Transcribe only the lines of the listing below from the one holding "Viewport: 828px width, 1792px height." through the one holding "Task: Click the calendar date icon", inclusive, without any change.
________
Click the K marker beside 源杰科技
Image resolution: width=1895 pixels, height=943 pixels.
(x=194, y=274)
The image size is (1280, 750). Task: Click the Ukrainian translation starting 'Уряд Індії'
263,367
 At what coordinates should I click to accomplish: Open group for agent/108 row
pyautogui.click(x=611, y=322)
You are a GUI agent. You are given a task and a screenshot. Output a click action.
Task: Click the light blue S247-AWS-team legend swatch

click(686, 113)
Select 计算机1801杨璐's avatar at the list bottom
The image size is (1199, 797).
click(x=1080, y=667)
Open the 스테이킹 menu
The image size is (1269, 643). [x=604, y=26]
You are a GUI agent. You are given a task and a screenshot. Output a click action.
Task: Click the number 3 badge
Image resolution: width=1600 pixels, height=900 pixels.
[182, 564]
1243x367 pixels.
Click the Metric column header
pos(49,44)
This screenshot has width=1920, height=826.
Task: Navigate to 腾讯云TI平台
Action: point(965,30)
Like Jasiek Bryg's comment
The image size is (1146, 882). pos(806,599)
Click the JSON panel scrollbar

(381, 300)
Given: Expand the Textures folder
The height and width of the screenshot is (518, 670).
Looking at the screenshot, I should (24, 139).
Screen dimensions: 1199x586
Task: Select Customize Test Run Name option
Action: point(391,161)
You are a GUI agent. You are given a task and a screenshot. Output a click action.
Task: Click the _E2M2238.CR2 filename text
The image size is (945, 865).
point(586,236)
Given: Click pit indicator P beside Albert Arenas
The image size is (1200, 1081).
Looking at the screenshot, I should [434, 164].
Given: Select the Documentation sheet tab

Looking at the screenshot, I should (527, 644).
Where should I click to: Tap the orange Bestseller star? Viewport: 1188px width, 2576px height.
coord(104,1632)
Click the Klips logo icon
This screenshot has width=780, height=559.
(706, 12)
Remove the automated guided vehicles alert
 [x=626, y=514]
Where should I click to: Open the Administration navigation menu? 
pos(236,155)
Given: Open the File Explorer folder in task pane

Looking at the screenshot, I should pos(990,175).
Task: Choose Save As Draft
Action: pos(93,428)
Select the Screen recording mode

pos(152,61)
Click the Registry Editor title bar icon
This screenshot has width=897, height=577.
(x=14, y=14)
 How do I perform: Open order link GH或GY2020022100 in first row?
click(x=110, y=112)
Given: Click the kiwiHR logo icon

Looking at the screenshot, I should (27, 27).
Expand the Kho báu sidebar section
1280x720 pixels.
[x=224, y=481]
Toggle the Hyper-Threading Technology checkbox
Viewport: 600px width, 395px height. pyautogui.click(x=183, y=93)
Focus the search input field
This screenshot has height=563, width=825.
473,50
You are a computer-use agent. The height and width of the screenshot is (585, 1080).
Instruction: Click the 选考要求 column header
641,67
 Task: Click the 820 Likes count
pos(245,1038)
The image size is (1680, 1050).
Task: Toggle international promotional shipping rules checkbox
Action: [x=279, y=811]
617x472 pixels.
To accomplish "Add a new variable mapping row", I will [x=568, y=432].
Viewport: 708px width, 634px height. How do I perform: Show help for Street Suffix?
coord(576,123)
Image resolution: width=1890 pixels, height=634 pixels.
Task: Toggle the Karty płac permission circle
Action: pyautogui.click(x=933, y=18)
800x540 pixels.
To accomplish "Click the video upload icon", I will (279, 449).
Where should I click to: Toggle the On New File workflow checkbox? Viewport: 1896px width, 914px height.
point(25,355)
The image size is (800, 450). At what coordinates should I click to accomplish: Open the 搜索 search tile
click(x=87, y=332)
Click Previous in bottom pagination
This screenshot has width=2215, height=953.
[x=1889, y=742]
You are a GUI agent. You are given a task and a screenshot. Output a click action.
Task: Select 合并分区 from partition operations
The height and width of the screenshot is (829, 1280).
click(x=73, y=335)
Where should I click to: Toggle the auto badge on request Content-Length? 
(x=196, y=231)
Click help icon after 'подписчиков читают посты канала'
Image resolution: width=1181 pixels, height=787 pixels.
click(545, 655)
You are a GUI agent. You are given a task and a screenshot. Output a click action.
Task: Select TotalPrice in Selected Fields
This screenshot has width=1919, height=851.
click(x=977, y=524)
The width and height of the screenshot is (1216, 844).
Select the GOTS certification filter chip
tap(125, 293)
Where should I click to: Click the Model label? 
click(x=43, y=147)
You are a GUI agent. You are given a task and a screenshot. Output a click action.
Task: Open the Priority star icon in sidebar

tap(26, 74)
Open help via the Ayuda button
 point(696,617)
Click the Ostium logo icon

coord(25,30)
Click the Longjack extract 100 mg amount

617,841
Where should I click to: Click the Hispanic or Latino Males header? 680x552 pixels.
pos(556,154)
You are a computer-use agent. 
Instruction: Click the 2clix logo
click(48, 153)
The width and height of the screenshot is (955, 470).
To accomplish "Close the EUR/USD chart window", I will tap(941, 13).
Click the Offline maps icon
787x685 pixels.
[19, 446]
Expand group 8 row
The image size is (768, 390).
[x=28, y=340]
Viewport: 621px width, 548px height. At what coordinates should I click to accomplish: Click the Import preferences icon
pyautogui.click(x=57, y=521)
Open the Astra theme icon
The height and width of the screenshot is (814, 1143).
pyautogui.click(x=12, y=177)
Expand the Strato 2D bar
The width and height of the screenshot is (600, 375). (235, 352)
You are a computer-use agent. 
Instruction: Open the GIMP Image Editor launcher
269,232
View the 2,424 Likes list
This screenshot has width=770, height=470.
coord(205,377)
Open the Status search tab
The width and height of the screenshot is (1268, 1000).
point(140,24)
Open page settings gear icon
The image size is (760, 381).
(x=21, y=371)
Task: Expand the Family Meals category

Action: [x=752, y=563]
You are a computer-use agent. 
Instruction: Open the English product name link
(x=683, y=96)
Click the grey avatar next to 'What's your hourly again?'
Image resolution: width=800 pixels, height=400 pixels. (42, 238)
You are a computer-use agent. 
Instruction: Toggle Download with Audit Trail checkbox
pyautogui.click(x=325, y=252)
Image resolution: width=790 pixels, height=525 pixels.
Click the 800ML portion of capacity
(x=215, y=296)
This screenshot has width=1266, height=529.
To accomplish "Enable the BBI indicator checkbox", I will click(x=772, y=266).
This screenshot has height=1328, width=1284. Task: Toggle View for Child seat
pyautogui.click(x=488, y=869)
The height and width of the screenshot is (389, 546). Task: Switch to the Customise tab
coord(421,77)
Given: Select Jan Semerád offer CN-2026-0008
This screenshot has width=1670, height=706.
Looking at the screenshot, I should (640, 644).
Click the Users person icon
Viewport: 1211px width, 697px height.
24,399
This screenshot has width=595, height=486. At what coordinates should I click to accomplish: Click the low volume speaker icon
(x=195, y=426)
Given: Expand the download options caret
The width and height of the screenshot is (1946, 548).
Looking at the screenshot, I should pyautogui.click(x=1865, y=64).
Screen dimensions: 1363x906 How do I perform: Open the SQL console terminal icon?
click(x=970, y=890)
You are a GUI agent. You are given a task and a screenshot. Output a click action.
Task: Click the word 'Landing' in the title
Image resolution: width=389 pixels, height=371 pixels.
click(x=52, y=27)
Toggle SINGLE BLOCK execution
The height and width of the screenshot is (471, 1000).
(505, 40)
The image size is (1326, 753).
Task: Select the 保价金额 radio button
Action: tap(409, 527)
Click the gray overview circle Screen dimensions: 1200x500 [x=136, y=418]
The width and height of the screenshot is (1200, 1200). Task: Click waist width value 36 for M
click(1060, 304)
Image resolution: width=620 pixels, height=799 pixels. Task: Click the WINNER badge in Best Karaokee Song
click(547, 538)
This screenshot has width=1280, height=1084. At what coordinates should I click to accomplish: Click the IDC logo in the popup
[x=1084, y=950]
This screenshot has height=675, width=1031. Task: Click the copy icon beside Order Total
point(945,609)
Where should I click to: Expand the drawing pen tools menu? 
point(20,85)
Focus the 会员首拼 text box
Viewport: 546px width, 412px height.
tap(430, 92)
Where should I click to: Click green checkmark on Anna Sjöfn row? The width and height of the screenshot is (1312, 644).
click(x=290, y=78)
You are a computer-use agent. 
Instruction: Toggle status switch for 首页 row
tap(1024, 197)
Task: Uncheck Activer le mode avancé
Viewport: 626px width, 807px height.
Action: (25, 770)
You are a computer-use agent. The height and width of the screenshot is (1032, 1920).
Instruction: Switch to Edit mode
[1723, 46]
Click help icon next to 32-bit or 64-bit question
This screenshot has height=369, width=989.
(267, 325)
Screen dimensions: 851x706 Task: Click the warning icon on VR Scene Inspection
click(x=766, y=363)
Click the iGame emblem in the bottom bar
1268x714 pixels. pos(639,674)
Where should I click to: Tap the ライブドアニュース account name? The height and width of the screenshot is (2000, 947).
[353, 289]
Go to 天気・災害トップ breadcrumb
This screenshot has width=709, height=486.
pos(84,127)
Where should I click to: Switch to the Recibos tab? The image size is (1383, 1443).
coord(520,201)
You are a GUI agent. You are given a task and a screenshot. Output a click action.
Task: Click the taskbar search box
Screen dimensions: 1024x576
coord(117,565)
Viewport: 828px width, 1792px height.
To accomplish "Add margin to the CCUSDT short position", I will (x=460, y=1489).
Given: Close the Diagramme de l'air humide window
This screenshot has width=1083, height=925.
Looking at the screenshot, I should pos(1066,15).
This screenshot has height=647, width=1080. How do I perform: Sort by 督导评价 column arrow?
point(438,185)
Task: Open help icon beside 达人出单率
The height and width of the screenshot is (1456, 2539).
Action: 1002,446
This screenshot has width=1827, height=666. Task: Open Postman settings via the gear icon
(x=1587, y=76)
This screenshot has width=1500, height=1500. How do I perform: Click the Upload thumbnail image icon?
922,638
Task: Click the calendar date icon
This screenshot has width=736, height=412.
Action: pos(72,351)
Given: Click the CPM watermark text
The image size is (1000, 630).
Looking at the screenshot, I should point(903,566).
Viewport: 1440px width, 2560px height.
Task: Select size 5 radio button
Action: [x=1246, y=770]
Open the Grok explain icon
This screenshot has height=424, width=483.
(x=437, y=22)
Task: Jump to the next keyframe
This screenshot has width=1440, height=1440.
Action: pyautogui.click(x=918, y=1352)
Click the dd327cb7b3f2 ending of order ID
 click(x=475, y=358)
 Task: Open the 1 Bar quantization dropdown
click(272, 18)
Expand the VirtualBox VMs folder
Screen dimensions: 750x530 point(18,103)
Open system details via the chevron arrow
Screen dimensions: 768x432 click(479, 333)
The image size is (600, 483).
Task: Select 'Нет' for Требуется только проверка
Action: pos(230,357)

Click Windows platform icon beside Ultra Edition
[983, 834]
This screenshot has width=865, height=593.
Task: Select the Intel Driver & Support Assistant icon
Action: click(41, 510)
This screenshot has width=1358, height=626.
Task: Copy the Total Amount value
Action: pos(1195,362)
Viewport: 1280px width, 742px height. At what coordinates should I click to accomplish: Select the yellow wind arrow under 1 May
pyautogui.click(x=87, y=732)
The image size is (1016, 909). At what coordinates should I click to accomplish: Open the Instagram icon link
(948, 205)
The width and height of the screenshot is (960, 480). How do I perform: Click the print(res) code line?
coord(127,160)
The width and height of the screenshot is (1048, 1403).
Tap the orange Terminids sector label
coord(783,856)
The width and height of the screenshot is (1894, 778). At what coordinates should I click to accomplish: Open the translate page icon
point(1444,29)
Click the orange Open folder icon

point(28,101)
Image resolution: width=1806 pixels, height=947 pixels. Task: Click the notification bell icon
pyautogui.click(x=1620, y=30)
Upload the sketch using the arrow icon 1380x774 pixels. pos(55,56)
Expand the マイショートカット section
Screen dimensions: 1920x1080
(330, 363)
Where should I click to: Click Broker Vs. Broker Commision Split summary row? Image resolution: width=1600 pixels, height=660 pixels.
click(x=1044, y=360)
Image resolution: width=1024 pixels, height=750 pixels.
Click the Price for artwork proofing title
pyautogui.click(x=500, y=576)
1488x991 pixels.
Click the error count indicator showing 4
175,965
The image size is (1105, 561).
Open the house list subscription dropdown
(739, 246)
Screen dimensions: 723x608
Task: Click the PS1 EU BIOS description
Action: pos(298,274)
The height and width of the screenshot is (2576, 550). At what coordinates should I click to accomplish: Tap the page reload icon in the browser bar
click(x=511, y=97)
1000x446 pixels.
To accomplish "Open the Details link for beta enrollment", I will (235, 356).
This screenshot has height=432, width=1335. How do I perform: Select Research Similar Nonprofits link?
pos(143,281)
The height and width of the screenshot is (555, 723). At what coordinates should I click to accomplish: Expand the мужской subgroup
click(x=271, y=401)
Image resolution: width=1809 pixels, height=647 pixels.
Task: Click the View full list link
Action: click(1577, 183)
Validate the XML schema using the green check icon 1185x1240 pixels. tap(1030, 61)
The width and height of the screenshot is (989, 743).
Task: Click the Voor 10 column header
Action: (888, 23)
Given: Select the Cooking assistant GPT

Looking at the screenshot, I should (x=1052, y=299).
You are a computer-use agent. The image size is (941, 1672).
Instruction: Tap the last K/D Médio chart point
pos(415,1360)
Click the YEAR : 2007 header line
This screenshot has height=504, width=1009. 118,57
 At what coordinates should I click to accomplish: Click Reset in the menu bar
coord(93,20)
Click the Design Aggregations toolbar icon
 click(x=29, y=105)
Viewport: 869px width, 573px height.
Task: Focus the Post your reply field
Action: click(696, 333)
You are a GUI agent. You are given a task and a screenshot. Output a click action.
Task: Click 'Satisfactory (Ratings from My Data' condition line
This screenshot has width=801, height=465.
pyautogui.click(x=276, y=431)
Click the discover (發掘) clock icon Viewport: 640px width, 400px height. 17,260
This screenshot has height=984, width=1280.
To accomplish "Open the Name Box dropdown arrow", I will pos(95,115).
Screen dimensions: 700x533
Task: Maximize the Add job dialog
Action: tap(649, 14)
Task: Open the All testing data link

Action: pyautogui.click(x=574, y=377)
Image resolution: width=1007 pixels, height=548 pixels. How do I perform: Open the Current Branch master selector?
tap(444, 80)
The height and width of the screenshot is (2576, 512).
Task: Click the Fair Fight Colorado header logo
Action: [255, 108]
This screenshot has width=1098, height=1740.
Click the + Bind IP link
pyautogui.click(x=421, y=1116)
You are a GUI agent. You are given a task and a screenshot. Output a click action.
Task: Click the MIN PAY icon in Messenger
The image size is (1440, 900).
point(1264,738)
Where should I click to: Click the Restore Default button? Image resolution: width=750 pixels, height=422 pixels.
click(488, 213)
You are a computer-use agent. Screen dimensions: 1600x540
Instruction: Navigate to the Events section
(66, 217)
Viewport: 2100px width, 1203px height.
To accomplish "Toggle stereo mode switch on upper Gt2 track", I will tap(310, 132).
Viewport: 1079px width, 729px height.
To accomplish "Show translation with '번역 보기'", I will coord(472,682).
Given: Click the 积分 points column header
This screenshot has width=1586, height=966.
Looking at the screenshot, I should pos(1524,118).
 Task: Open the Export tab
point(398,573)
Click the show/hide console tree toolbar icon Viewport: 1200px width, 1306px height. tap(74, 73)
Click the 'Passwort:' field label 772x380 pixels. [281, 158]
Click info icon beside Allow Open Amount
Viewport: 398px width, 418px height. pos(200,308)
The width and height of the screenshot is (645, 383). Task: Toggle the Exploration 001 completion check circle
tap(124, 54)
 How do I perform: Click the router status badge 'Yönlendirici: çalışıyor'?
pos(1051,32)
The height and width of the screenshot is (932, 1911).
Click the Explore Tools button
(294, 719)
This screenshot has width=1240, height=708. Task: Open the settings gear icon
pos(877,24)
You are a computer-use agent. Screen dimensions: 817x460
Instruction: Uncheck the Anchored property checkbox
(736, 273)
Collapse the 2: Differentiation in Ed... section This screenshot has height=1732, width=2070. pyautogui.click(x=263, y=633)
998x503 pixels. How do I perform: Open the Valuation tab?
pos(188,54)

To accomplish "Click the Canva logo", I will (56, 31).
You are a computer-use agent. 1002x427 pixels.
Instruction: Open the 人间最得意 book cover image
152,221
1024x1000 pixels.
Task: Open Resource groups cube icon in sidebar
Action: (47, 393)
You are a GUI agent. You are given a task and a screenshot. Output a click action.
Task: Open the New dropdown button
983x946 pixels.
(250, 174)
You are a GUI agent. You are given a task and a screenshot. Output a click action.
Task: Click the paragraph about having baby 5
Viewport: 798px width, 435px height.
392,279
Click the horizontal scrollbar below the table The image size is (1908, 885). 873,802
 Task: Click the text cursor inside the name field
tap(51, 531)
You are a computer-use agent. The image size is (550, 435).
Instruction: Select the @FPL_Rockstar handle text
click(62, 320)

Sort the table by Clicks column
________
**ANSWER FOR THIS EXERCISE**
Viewport: 828px width, 1792px height.
To accomplish "Add margin to the CCUSDT short position", I will (x=460, y=1489).
Given: Close the Diagramme de l'air humide window
This screenshot has width=1083, height=925.
Looking at the screenshot, I should pos(1066,15).
This screenshot has height=647, width=1080. How do I perform: Sort by 督导评价 column arrow?
point(438,185)
Task: Open help icon beside 达人出单率
The height and width of the screenshot is (1456, 2539).
Action: 1002,446
This screenshot has width=1827, height=666. Task: Open Postman settings via the gear icon
(x=1587, y=76)
This screenshot has width=1500, height=1500. How do I perform: Click the Upload thumbnail image icon?
922,638
Task: Click the calendar date icon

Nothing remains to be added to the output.